→ **DIRECTIONS**: An identical copy of all the entries is the required result.

※ ※ ※

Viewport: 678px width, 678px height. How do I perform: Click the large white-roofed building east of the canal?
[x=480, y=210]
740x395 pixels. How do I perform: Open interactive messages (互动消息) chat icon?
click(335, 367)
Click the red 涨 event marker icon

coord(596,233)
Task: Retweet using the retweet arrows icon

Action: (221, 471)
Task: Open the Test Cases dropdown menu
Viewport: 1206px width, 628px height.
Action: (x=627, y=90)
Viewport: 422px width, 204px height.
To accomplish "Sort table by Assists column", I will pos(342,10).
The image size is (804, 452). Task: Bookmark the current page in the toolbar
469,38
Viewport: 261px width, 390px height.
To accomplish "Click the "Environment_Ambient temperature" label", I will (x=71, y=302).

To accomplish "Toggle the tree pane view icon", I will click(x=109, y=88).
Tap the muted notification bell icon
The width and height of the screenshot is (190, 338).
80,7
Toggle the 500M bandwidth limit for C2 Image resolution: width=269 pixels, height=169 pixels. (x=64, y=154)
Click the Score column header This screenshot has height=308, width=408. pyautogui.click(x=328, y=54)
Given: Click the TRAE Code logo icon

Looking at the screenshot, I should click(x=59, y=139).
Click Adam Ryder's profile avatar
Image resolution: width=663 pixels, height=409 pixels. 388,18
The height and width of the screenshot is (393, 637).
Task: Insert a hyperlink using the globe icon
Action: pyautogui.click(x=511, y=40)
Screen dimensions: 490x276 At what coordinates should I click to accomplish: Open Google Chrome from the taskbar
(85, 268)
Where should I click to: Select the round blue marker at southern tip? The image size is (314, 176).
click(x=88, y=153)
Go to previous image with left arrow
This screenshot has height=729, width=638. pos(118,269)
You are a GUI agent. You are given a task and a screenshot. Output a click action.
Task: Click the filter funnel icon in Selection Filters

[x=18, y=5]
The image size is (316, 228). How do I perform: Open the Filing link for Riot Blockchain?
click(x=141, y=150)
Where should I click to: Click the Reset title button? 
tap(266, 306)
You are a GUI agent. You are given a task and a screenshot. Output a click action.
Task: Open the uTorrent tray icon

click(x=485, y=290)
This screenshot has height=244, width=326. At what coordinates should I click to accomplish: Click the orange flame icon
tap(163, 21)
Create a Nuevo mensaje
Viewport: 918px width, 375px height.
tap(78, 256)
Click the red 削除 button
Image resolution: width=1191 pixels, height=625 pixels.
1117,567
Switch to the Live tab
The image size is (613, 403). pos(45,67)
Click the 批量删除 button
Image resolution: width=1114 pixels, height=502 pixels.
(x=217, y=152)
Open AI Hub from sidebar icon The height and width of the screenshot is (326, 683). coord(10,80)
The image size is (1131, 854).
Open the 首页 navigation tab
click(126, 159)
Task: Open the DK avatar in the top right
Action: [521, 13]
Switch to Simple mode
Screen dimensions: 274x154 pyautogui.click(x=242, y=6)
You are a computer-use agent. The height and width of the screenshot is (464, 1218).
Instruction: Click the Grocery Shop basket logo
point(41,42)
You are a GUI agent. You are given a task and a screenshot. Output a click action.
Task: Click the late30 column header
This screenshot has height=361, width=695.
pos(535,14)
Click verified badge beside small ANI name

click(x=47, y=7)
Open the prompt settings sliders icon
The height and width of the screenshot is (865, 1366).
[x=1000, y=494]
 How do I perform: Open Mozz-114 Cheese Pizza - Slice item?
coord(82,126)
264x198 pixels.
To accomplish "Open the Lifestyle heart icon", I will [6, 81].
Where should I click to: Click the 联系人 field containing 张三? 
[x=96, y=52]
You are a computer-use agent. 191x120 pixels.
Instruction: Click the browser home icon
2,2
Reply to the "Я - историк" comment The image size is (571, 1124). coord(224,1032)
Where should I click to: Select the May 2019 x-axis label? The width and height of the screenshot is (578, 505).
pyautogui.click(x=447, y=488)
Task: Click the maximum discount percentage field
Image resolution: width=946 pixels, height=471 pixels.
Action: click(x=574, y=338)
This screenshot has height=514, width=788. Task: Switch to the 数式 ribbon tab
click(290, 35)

※ ※ ※

→ **ANSWER SPACE**:
Viewport: 678px width, 678px height. How do I perform: Click the large white-roofed building east of the canal?
[x=480, y=210]
740x395 pixels. How do I perform: Open interactive messages (互动消息) chat icon?
click(335, 367)
Click the red 涨 event marker icon

coord(596,233)
Task: Retweet using the retweet arrows icon

Action: (221, 471)
Task: Open the Test Cases dropdown menu
Viewport: 1206px width, 628px height.
Action: (x=627, y=90)
Viewport: 422px width, 204px height.
To accomplish "Sort table by Assists column", I will pos(342,10).
The image size is (804, 452). Task: Bookmark the current page in the toolbar
469,38
Viewport: 261px width, 390px height.
To accomplish "Click the "Environment_Ambient temperature" label", I will (x=71, y=302).

To accomplish "Toggle the tree pane view icon", I will click(x=109, y=88).
Tap the muted notification bell icon
The width and height of the screenshot is (190, 338).
80,7
Toggle the 500M bandwidth limit for C2 Image resolution: width=269 pixels, height=169 pixels. (x=64, y=154)
Click the Score column header This screenshot has height=308, width=408. pyautogui.click(x=328, y=54)
Given: Click the TRAE Code logo icon

Looking at the screenshot, I should click(x=59, y=139).
Click Adam Ryder's profile avatar
Image resolution: width=663 pixels, height=409 pixels. 388,18
The height and width of the screenshot is (393, 637).
Task: Insert a hyperlink using the globe icon
Action: pyautogui.click(x=511, y=40)
Screen dimensions: 490x276 At what coordinates should I click to accomplish: Open Google Chrome from the taskbar
(85, 268)
Where should I click to: Select the round blue marker at southern tip? The image size is (314, 176).
click(x=88, y=153)
Go to previous image with left arrow
This screenshot has height=729, width=638. pos(118,269)
You are a GUI agent. You are given a task and a screenshot. Output a click action.
Task: Click the filter funnel icon in Selection Filters

[x=18, y=5]
The image size is (316, 228). How do I perform: Open the Filing link for Riot Blockchain?
click(x=141, y=150)
Where should I click to: Click the Reset title button? 
tap(266, 306)
You are a GUI agent. You are given a task and a screenshot. Output a click action.
Task: Open the uTorrent tray icon

click(x=485, y=290)
This screenshot has height=244, width=326. At what coordinates should I click to accomplish: Click the orange flame icon
tap(163, 21)
Create a Nuevo mensaje
Viewport: 918px width, 375px height.
tap(78, 256)
Click the red 削除 button
Image resolution: width=1191 pixels, height=625 pixels.
1117,567
Switch to the Live tab
The image size is (613, 403). pos(45,67)
Click the 批量删除 button
Image resolution: width=1114 pixels, height=502 pixels.
(x=217, y=152)
Open AI Hub from sidebar icon The height and width of the screenshot is (326, 683). coord(10,80)
The image size is (1131, 854).
Open the 首页 navigation tab
click(126, 159)
Task: Open the DK avatar in the top right
Action: [521, 13]
Switch to Simple mode
Screen dimensions: 274x154 pyautogui.click(x=242, y=6)
You are a computer-use agent. The height and width of the screenshot is (464, 1218).
Instruction: Click the Grocery Shop basket logo
point(41,42)
You are a GUI agent. You are given a task and a screenshot. Output a click action.
Task: Click the late30 column header
This screenshot has height=361, width=695.
pos(535,14)
Click verified badge beside small ANI name

click(x=47, y=7)
Open the prompt settings sliders icon
The height and width of the screenshot is (865, 1366).
[x=1000, y=494]
 How do I perform: Open Mozz-114 Cheese Pizza - Slice item?
coord(82,126)
264x198 pixels.
To accomplish "Open the Lifestyle heart icon", I will [6, 81].
Where should I click to: Click the 联系人 field containing 张三? 
[x=96, y=52]
You are a computer-use agent. 191x120 pixels.
Instruction: Click the browser home icon
2,2
Reply to the "Я - историк" comment The image size is (571, 1124). coord(224,1032)
Where should I click to: Select the May 2019 x-axis label? The width and height of the screenshot is (578, 505).
pyautogui.click(x=447, y=488)
Task: Click the maximum discount percentage field
Image resolution: width=946 pixels, height=471 pixels.
Action: click(x=574, y=338)
This screenshot has height=514, width=788. Task: Switch to the 数式 ribbon tab
click(290, 35)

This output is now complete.